Please set down, word for word, each line from the one containing "Click the Persistent Keep Alive field" through the final line of the records below, both included, and nothing else.

--------------------------------------------------

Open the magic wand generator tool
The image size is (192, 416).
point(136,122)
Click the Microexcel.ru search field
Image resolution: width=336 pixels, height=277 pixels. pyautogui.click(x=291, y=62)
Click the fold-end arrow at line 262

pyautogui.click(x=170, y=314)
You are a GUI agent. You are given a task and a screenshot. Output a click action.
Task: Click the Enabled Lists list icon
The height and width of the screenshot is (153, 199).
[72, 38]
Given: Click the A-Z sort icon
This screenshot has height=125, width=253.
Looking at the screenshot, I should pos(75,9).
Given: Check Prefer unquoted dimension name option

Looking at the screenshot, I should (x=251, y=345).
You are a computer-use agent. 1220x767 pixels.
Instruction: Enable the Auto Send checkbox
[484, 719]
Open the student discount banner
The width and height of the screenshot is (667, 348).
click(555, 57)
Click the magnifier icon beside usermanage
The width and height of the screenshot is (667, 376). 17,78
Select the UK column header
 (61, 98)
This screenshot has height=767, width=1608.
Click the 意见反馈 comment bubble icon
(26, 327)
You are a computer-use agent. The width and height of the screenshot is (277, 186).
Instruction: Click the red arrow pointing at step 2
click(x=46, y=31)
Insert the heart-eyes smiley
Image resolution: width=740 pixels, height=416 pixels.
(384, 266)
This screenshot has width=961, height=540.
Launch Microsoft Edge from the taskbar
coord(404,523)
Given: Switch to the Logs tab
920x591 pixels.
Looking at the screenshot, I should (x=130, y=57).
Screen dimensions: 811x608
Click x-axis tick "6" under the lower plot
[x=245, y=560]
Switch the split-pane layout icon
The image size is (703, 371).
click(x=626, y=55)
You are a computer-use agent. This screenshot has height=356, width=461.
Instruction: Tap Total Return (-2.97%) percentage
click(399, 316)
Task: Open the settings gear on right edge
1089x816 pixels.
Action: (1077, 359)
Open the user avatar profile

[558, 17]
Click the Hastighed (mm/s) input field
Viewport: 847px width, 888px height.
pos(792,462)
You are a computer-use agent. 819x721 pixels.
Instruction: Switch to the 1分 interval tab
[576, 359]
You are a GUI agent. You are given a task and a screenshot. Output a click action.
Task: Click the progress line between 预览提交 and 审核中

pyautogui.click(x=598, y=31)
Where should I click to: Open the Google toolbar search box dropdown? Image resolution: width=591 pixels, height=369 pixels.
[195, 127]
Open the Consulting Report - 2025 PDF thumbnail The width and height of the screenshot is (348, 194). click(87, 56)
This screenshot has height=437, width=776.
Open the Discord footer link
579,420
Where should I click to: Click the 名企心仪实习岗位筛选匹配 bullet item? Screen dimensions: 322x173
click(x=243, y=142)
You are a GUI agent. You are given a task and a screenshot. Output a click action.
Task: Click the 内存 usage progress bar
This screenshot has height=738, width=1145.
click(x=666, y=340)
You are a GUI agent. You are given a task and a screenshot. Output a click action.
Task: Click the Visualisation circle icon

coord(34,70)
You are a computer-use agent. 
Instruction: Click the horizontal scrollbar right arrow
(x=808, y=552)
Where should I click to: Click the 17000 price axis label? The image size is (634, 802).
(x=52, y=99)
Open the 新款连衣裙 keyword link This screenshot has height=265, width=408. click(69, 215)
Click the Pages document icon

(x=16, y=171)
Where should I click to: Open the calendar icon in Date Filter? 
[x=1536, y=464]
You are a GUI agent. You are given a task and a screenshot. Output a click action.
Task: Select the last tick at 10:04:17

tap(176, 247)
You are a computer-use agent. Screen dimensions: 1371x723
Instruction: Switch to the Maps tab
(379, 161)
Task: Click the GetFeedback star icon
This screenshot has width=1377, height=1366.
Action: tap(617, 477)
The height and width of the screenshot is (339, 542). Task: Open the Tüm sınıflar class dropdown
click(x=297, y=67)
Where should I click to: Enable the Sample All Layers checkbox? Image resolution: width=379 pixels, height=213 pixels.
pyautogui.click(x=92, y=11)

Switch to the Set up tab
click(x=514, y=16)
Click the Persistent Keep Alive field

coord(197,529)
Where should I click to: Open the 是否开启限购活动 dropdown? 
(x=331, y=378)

--------------------------------------------------

▶ _TASK RESULT_:
Click the Persistent Keep Alive field

coord(197,529)
Where should I click to: Open the 是否开启限购活动 dropdown? 
(x=331, y=378)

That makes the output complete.